Dave condensed his top ten to just one. He had ten years on me when his shingles blossomed so I am willing to concede that his case was far worse, the nerve pain being increasingly worse as one ages. Having said that, I concur with his assessment. Dave took a month off work (well, if it’s in your eye, you can see why – not pretty) but even I, the Expat Princess, cannot take a month off of being a mother and mover to overseas locations. Moving and shingles definitely don’t mix.
Since health care is such a hot topic these days, here is a break-down of my costs associated with shingles.
$100 massage for non-existent “muscle spasm” (does not include psychic reading)
$30 for urgent care co-pay (Cigna)
$45 Percocet prescription
[Repeat last three steps if it continues to spread and you run out of Percocet]
Oh, I forgot the copay for the Valtrex, the medicine prescribed by Dr. Skin which in fact, does make one discernably CRANKIER. Add $20.00
Cost of gun, silencer, and gun permit (TBD: still debating make and model):???
Cost of shingles vaccination: $210 (administered without prescription to those over 60)
Amount paid by Medicare (the current US government plan for those over 65): $0
Amount paid for by Group Health Plan B: 70% ($147.00)
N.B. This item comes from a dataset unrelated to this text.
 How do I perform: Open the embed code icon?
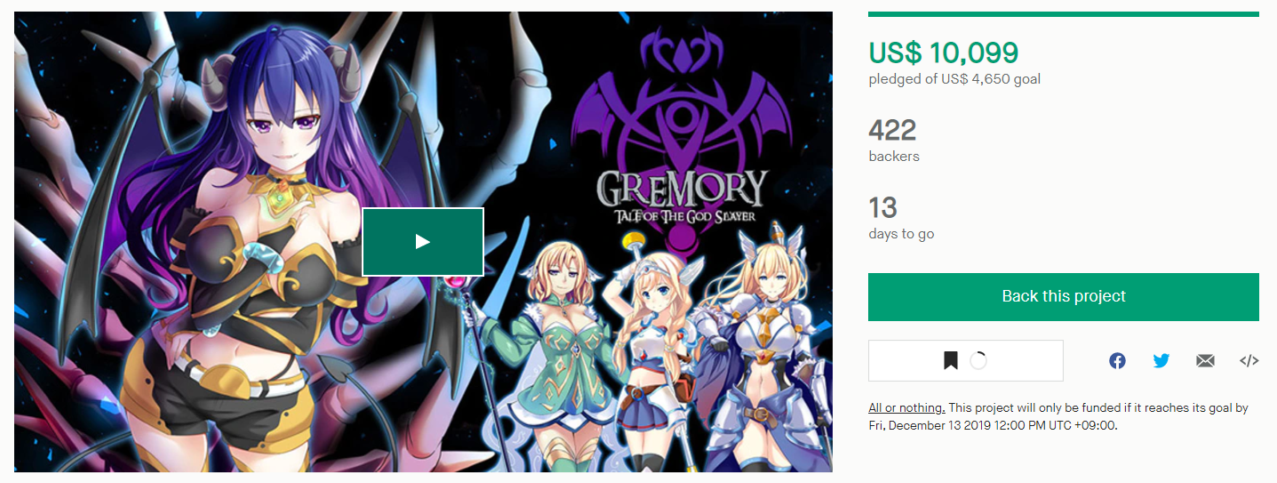(1249, 360)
According to Merck, the maker of the vaccine, 85% of the population will get this malady since almost everyone has had the chicken pox. Additionally, even those who had the chicken pox and just got the vaccine are susceptible to shingles (case in point: Thing 3, age 10). So even if you do not have health insurance, it pays to get thyself to a vaccine provider (harder to find than you’d think, unfortunately) and bend over. You might not save any money but at least you won’t have to pray for a giant and a red hot poker.
On an unrelated, but happy, note, Dr. Jenny in China sent us photos of our cats. Persian brothers from the same litter, they were acquired in Brazil during the fractured ankle phase of my life. They have auspicious birthdays: 02-02-2002. Their names, Washington and Jefferson, are both American and Brazilian; the kids’ bus driver was named Jefferson and my dishwasher repair man was named Washington, to name but a few examples. The Things routinely fail to groom the boys so I had their bodies shaved at the beginning of the summer, a look not unlike Mr. Bigglesworth of Austin Powers’ fame. In the above photo, they have achieved a semi-grown out state. We miss our snaggletoothed puss and brother. And can I just say how wonderful Dr. Jenny is for sending the photos???? Above and beyond the call of duty, my Chinese friend. Xie Xie Ni.